Return the run of lines below that opens with the line containing "Fronius Wattpilot (165, 2444)" and closes with the line containing "Why Permanent Establishment", keeping each one exact.

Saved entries

• • • •

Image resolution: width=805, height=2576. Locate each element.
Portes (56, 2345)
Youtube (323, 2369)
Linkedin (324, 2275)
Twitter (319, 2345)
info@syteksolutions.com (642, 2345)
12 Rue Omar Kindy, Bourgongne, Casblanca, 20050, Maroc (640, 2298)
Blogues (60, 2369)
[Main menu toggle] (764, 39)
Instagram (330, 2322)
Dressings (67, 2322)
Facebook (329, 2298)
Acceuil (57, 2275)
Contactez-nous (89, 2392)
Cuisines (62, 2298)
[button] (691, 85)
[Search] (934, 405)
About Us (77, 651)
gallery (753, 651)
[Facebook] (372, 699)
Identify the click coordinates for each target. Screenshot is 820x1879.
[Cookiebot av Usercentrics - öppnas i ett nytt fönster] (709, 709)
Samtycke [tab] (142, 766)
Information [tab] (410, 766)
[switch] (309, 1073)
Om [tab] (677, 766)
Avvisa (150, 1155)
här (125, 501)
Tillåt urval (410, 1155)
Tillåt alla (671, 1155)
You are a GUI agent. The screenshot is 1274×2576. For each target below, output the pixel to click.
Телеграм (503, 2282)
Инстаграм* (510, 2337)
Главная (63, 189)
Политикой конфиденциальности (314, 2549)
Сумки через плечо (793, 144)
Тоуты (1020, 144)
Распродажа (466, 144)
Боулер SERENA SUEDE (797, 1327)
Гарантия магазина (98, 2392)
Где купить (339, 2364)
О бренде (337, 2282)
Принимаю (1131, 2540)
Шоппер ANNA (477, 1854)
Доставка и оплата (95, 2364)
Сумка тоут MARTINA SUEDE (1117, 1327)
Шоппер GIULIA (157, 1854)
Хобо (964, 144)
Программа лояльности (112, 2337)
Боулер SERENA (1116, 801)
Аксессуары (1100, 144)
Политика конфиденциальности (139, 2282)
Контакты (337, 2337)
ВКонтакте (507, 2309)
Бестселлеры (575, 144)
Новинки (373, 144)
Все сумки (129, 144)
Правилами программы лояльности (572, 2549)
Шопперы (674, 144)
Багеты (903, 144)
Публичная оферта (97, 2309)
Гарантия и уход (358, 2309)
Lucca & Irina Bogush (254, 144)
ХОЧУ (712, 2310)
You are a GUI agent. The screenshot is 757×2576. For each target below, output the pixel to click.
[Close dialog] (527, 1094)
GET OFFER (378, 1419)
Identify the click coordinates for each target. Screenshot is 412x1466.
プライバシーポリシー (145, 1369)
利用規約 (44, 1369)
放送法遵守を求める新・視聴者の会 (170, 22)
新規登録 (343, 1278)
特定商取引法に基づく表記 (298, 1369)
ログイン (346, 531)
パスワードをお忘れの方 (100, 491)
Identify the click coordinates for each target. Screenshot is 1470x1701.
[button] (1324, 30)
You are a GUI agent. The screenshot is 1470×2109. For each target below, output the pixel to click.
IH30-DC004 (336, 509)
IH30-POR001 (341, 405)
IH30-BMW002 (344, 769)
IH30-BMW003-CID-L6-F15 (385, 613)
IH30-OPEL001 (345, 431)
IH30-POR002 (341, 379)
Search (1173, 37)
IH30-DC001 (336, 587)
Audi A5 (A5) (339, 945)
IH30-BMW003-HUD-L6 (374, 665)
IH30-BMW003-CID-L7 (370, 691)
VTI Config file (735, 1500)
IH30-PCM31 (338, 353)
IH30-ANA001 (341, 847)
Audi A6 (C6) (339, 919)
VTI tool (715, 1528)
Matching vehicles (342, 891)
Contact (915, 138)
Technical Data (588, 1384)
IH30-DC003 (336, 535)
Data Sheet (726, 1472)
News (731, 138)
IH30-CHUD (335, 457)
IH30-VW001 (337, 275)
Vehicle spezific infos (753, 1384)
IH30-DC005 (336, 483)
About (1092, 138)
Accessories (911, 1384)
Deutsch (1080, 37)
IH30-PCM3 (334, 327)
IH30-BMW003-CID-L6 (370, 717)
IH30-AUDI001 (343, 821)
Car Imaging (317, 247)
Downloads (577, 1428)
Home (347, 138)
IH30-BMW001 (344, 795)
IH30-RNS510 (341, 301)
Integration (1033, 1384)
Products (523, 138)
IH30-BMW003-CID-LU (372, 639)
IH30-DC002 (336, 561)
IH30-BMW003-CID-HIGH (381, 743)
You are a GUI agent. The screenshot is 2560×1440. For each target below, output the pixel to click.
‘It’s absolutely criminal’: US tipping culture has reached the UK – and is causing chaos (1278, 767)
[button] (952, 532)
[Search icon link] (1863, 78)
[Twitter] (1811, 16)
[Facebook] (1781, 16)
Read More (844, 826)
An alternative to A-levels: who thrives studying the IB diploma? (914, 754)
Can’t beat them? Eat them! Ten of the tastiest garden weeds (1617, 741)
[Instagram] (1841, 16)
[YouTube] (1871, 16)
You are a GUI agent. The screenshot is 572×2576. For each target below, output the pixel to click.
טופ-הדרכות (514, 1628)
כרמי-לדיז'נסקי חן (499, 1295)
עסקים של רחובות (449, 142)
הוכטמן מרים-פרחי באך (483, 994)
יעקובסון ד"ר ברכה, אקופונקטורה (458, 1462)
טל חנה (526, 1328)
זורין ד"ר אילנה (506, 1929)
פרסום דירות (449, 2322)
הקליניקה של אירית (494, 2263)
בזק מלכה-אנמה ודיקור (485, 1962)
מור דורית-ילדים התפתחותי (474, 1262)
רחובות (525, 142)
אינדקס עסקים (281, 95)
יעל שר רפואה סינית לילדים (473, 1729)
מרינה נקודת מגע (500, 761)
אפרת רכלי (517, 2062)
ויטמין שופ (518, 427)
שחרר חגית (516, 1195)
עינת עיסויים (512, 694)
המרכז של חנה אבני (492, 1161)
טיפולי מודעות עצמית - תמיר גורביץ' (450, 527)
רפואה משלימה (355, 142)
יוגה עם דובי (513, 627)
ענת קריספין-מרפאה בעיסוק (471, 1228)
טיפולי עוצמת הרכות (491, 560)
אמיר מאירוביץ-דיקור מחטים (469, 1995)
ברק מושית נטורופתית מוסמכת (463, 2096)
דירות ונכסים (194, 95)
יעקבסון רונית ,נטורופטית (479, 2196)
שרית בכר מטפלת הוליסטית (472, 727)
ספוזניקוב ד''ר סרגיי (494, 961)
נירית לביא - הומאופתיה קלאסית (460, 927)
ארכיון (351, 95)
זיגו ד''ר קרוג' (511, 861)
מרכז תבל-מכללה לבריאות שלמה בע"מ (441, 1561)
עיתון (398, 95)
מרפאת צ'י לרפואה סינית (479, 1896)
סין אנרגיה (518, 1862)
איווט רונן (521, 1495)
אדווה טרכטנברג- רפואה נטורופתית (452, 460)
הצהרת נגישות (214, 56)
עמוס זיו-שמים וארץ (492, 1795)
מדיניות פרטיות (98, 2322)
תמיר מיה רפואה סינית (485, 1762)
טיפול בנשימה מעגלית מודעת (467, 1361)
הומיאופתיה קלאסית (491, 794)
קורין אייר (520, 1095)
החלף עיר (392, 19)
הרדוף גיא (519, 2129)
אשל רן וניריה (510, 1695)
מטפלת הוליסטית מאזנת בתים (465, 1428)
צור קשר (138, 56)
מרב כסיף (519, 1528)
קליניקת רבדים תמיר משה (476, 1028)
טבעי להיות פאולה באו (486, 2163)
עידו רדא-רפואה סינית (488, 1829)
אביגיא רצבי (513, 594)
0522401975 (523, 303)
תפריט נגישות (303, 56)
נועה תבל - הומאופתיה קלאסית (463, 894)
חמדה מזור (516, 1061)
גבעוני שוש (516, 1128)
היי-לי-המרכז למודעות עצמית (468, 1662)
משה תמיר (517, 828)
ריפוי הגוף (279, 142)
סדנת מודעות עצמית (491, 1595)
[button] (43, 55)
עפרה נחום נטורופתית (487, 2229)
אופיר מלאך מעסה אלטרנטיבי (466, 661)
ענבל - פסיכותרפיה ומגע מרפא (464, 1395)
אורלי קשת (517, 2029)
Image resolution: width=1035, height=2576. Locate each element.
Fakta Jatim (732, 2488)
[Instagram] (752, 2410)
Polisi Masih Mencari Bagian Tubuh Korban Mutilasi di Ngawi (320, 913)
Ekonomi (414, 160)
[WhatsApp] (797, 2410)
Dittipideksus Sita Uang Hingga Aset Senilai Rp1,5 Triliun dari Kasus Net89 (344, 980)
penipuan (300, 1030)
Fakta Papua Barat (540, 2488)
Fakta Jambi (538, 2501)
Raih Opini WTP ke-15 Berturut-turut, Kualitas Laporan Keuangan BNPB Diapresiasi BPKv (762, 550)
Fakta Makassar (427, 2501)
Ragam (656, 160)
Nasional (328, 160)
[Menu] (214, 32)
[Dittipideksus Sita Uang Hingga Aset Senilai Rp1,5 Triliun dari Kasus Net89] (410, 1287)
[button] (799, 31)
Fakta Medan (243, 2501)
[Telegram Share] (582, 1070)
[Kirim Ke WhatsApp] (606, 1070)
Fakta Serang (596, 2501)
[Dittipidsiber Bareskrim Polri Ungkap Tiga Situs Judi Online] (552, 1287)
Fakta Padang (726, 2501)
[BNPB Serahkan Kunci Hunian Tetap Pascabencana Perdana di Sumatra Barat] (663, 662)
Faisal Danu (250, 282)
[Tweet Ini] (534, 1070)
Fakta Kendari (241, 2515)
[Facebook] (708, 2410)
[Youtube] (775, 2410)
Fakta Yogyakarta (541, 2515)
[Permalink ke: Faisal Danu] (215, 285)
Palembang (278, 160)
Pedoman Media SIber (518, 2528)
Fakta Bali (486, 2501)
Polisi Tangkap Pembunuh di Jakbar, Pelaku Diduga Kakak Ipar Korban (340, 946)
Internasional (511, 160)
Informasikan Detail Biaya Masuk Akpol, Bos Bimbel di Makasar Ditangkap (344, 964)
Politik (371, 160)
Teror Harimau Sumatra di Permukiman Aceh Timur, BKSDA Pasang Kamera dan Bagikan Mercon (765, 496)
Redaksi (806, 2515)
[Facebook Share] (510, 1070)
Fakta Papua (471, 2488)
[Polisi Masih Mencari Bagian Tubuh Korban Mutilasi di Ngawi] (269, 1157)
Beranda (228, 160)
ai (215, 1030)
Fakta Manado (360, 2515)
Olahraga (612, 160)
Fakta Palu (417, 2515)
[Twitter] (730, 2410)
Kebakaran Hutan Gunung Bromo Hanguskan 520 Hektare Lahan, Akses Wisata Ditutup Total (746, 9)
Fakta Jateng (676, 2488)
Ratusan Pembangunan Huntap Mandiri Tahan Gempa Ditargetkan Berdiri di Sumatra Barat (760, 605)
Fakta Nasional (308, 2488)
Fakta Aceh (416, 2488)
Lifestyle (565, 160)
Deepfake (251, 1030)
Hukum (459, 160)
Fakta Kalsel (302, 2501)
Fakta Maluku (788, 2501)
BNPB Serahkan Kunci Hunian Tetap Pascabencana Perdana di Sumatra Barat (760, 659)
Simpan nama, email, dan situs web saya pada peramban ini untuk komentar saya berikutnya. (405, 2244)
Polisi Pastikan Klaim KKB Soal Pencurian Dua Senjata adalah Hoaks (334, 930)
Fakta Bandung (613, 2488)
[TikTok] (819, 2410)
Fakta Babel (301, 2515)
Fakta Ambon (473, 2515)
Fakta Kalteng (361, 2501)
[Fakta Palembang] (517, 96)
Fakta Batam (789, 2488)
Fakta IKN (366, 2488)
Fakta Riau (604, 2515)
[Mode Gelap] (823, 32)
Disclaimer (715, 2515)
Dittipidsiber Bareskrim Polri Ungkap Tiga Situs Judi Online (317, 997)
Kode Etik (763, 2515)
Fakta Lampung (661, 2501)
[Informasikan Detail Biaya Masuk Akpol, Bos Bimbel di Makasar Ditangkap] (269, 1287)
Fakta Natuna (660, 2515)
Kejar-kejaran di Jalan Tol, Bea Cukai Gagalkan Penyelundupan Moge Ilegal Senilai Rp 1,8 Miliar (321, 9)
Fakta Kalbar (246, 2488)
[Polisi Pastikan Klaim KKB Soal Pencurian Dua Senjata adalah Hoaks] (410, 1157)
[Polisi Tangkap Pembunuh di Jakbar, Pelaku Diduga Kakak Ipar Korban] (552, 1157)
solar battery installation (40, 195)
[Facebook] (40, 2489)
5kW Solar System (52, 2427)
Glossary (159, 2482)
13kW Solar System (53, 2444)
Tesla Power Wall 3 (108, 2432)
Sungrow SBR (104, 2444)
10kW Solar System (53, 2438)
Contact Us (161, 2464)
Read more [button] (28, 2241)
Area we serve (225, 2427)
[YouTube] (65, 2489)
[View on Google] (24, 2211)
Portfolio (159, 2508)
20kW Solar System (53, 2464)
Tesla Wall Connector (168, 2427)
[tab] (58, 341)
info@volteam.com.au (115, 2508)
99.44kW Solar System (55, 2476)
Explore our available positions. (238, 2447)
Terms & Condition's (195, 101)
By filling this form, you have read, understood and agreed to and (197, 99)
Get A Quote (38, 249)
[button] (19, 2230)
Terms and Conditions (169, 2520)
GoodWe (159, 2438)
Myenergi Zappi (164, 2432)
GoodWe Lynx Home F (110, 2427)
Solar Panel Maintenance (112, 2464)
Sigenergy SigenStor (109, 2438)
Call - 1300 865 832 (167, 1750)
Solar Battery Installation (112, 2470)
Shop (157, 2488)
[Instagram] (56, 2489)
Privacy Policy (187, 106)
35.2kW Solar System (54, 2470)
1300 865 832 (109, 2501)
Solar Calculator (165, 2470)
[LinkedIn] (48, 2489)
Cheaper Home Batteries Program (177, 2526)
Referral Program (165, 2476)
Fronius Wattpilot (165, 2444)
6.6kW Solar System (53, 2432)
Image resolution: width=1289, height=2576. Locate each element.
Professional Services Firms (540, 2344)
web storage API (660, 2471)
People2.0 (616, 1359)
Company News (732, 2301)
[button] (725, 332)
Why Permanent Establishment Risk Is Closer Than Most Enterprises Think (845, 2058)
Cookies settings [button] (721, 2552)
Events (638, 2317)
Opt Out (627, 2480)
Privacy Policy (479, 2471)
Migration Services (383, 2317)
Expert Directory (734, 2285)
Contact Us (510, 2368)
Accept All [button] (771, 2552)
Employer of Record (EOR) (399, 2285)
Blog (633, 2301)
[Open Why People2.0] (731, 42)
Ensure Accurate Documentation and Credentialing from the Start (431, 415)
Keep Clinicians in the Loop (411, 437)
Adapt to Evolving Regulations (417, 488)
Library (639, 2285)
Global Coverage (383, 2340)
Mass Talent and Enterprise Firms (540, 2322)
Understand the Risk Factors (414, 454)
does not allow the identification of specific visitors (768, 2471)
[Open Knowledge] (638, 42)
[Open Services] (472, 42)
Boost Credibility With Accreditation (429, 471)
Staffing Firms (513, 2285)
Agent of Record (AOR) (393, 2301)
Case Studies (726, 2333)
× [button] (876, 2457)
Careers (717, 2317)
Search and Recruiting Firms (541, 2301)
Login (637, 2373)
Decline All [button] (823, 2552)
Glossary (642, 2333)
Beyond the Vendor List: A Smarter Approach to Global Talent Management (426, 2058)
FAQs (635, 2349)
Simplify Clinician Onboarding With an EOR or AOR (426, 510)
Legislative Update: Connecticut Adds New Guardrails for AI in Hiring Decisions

• • • •

* Task output *
Fronius Wattpilot (165, 2444)
6.6kW Solar System (53, 2432)
Image resolution: width=1289, height=2576. Locate each element.
Professional Services Firms (540, 2344)
web storage API (660, 2471)
People2.0 (616, 1359)
Company News (732, 2301)
[button] (725, 332)
Why Permanent Establishment Risk Is Closer Than Most Enterprises Think (845, 2058)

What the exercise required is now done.